Introduction
This article describes how to calculate Jaccard Coefficients in Displayr using R.
Jaccard coefficients, also know as Jaccard indexes or Jaccard similarities, are measures of the similarity or overlap between a pair of binary variables. In Displayr, this can be calculated for variables in your data easily by using Anything > Advanced Analysis > Regression > Driver Analysis and selecting Inputs > Output > Jaccard Coefficient. However, you can also calculate them using R, which is what this blog post focuses on.
Requirements
A Data Set with variables appropriate for a Linear Regression analysis
Method
To calculate Jaccard coefficients for a set of binary variables, you can use the following:
- Select Calculation > Custom Code.
- Paste the code below into to the R CODE section on the right.
- Change line 8 of the code so that input.variables contains the variable Name of the variables you want to include. The variable Name can be found by hovering over the variable in the Data Sets pane, or by selecting the variable and looking under Properties > GENERAL > Name.
The code for the Jaccard coefficients is:
To calculate Jaccard coefficients for a set of binary variables, you can use the following:
- Select Insert > R Output.
- Paste the code below into to the R CODE section on the right.
- Change line 8 of the code so that input.variables contains the variable Name of the variables you want to include. The variable Name can be found by hovering over the variable in the Data Sets pane, or by selecting the variable and looking under Properties > GENERAL > Name.
The code for the Jaccard coefficients is:
Jaccard = function (x, y) {
M.11 = Sum(x == 1 & y == 1)
M.10 = Sum(x == 1 & y == 0)
M.01 = Sum(x == 0 & y == 1)
return (M.11 / (M.11 + M.10 + M.01))
}
input.variables = data.frame(Q6_01, Q6_02, Q6_03, Q6_04, Q6_05, Q6_06, Q6_07, Q6_08, Q6_09)
m = matrix(data = NA, nrow = length(input.variables), ncol = length(input.variables))
for (r in 1:length(input.variables)) {
for (c in 1:length(input.variables)) {
if (c == r) {
m[r,c] = 1
} else if (c > r) {
m[r,c] = Jaccard(input.variables[,r], input.variables[,c])
}
}
}
variable.names = sapply(input.variables, attr, "label")
colnames(m) = variable.names
rownames(m) = variable.names
jaccards = m
In this code:
- I have defined a function called Jaccard. The function takes any two variables and calculates the Jaccard coefficient for those two variables. A function is a set of instructions that can be used elsewhere in the code. Particularly for more complicated blocks of code, writing a function like this can make your code more efficient and easier to read and check for mistakes.

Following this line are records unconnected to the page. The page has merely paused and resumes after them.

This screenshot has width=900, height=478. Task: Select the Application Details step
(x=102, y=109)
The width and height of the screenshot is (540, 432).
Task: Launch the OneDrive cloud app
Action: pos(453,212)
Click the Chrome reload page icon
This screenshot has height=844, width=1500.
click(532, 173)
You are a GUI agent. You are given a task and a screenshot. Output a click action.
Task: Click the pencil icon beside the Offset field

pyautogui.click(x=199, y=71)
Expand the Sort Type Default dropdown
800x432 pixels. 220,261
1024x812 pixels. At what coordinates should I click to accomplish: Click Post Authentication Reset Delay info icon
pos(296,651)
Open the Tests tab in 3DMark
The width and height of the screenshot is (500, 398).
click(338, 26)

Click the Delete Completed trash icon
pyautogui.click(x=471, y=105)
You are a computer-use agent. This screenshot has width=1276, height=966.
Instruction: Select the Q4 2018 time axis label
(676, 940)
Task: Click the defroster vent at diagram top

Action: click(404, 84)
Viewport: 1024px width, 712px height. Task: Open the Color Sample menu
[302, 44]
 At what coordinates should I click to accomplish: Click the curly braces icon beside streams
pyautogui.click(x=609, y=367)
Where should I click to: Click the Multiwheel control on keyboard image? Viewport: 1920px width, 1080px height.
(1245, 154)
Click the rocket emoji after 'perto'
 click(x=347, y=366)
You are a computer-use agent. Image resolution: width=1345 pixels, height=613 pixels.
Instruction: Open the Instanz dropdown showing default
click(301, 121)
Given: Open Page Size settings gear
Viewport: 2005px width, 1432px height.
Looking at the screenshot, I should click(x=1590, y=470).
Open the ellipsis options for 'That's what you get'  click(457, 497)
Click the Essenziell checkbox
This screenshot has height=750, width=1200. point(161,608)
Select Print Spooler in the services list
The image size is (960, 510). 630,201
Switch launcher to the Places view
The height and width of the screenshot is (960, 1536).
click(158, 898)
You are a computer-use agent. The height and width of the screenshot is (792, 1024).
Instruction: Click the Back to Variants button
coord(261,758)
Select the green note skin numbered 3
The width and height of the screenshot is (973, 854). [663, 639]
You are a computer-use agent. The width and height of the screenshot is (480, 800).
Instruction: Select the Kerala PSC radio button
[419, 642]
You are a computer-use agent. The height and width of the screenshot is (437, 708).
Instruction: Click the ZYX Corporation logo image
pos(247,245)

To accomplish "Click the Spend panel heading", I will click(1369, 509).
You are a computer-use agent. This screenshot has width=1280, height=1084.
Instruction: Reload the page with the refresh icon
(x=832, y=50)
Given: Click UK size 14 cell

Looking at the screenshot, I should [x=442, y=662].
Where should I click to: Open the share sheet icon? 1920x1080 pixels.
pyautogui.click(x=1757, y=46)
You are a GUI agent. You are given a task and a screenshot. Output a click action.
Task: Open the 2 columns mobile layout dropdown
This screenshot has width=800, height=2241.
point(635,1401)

- In case of missing values, the Sum function excludes any case with a missing value for that pair from the coefficient for that pair.
- input.variables contains a data frame which has each of the variables you want to analyze as the columns.
- Initially, I created a matrix full of missing values as a place to store my calculations.
- I have used two for loops to go through and calculate the Jaccard coefficients and fill up the top half of the matrix.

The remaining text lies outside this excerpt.